Seguro, rometeu ainda ser o "Presidente de equilíbrio" para uma "mudança segura".

O arranque do período oficial de campanha de António José Seguro trouxe-nos  a apresentação da Comissão de Honra e dos mandatários, em Lisboa.

"O espaço democrático à esquerda ou centro-esquerda corre o risco de ficar de fora da segunda volta. E isso teria consequências profundas não para o partidarismo, mas para o país e para o equilíbrio democrático", avisou.

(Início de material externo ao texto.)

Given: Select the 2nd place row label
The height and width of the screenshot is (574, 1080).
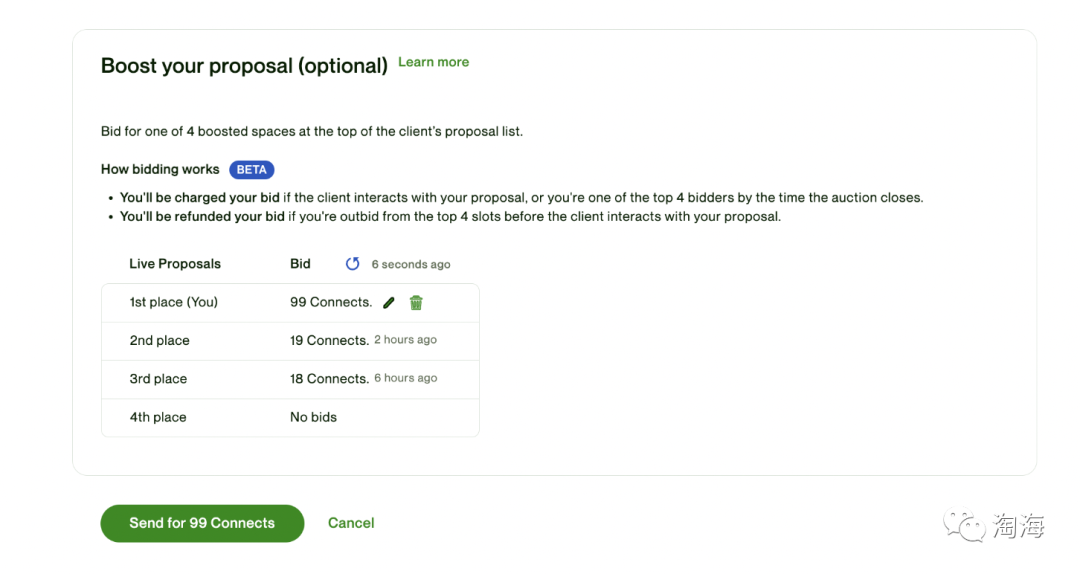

Para o candidato presidencial apoiado pelo PS, o voto na sua candidatura"é um voto útil para garantir à esquerda e ao centro-esquerda a presença na segunda volta", considerando que se trata de "garantir representação, voz e influência de todos os portugueses".

"Trata-se de impedir que a escolha final se faça sem uma parte fundamental dos portugueses. Sem esse voto alargado nesta candidatura, a segunda volta ficará reduzida a uma escolha limitada, empobrecida, distante da pluralidade do país real", avisou.

Pars  Seguro, a escolha nas eleições presidenciais está entre "agravar a instabilidade internacional, as incertezas com aventuras e por caminhos incertos e radicais" ou aquilo que disse ser "apostar na experiência e na mudança segura" na melhoria dos pilares do sistema económico e social.

"O facilitismo da mentira e da ilusão ou optarmos pela frieza da seriedade; governar sobre a lógica do curto prazo ou termos um rumo e um horizonte", contrapôs.

"Quando o sistema pende demasiado para um lado, a função presidencial torna-se mais relevante, porque o Presidente não governa, mas influencia, equilibra, alerta, convoca e representa", defendeu.

Seguro voltou a comprometer-se a não ser um Presidente "de fação", mas sim "Presidente de equilíbrio, que promove a mudança do muito que é necessário mudar em Portugal".

"Um Presidente que respeita sempre o resultado das eleições, mas que não abdica defender os valores fundamentais da Constituição da República Portuguesa. Sim, eu serei leal à Constituição da República Portuguesa", insistiu.